Je n'avais pas vu cette fille depuis mardi. A vrai dire, je ne pensais jamais la revoir. Quelle chance de croiser une fille aux cheveux roses à un musée, puis au cinéma ?

Ils passaient Batman de Tim Burton en avant-première, pour rien au monde j'aurais raté ça. Alec, un type que je considère comme un des amis le plus proche, avait beaucoup trop à faire avec ses parents. Il ne m'a donc pas accompagné, puis ce n'est pas comme si j'avais le choix après Alec.

-Pourquoi tu es ici ? Demandais-je en haussant la voix, lui montrant mon désagrément.

-Au cinéma, tu me poses réellement la question ?

Elle a haussé les épaules, et m'a offert un sourire espiègle. Si je n'avais pas été seul, j'aurais probablement rejoint des amis pour ne pas supporter encore une seule seconde ce dialogue avec cette détraquée. Elle était aussi seule, étonnant me suis-je dit.

-J'ai un goût très prononcé pour les futures œuvres d'art. Après Beetlejuice, je me suis promis de voir tous les films de ce Burton. Michael Keaton est aussi doué qu'une Winona Ryder, c'est forcément un film dont on va parler dans trente ans.

-Tu n'as même pas vu le film, ai-je soupiré.

-Tu verras.

Je me suis retrouvé à une tête de proximité entre son siège et le mien, et nous avons acheté des pop-corn. Ils n'étaient ni sucré, ni salé. Sacha avait demandé à mélanger les deux assaisonnements. J'étais obstinément contre, évidemment. Mais ce n'était pas plus mal. Quand le film a commencé, elle a pratiquement bondit de son siège pour se redresser. J'ai souri à cette vision, puis quand elle m'a regardé, j'ai feins de m'étouffer avec la poignée de maïs que je venais d'avaler. Un homme a soupiré bruyamment derrière nous, Sacha a rigolé un peu plus fort sans cesser de le regarder. La salle était bondée, et je me suis demandé si cette fille avait raison.

Quand la bande son finale est arrivée, j'en ai eu la confirmation. Les goûts cinématographiques de Sacha étaient fiables, je n'avais pas de doute là-dessus. Keaton jouait incroyablement bien.

-Tu rentres chez toi ?

-Où veux-tu que j'aille ? Bien sûr.

-Allons en ville, j'aimerais te présenter des amis.
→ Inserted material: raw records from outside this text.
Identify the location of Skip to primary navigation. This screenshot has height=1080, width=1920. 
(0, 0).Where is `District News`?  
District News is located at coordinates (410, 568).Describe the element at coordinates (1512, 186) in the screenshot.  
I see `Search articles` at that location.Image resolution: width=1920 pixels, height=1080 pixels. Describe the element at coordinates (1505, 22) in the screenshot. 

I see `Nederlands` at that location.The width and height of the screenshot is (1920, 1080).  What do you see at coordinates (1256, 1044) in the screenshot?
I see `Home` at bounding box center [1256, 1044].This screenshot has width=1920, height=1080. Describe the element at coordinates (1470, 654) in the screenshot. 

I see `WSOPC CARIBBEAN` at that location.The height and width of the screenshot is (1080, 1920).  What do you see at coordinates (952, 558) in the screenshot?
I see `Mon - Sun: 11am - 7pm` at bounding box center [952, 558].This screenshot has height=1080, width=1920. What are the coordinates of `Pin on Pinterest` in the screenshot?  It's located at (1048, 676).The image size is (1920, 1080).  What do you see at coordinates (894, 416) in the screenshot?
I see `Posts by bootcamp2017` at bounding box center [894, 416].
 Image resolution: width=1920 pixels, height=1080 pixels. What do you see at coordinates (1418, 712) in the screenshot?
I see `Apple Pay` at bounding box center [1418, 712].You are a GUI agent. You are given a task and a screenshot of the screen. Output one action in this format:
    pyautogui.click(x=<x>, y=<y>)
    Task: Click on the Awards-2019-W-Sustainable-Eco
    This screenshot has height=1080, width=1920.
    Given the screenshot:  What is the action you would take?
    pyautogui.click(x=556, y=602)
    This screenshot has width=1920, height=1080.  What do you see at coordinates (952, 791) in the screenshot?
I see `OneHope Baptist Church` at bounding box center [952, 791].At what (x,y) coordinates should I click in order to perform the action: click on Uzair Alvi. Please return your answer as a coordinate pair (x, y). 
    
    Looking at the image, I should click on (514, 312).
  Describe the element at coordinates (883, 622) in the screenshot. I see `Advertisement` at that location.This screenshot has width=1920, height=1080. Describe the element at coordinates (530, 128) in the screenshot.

J'ai décliné l'offre, mais nous avons parlé un moment. Elle m'a donné le nom de son établissement, j'ai appris que la maison de campagne verte que ma mère admirait tant appartenait à la famille de Sacha. La ville étant petite, chaque maison était facilement visualisable. Elle m'a demandé ce que je comptais faire de mon week-end, ce à quoi j'ai répondu :

-Rien. Sinon, ce ne serait pas un week-end.

Elle a rigolé, sincèrement. Le son défaillant de son rire a déclenché chez moi une chose inexplicable. Je suis devenu mou. J'avais cette impression que des mains se posaient sur moi et décidaient de me modeler comme bon leur semblait. Ce rire avait déclenché en moi une sorte d'éveil passionnel. Il me faisait étrangement penser à deux couples qui se fixaient intensément, comme un élan de désir immense qui s'installait, le sorte d'élan qui disait "prends tout ce que j'ai", "je te donne tout ce que je suis", et c'était puissant. La sensation la plus étrange provoquée par un simple rire, je trouvais ça ridicule. Nous avons marché un long moment jusqu'à chez moi. J'habitais plus loin, et Sacha insistait pour m'accompagner. Au fond, je l'ai interprété par le désir de découvrir où était ma maison. Cela m'était égal, la compagnie de Sacha n'était pas aussi désagréable qu'elle n'en avait l'air.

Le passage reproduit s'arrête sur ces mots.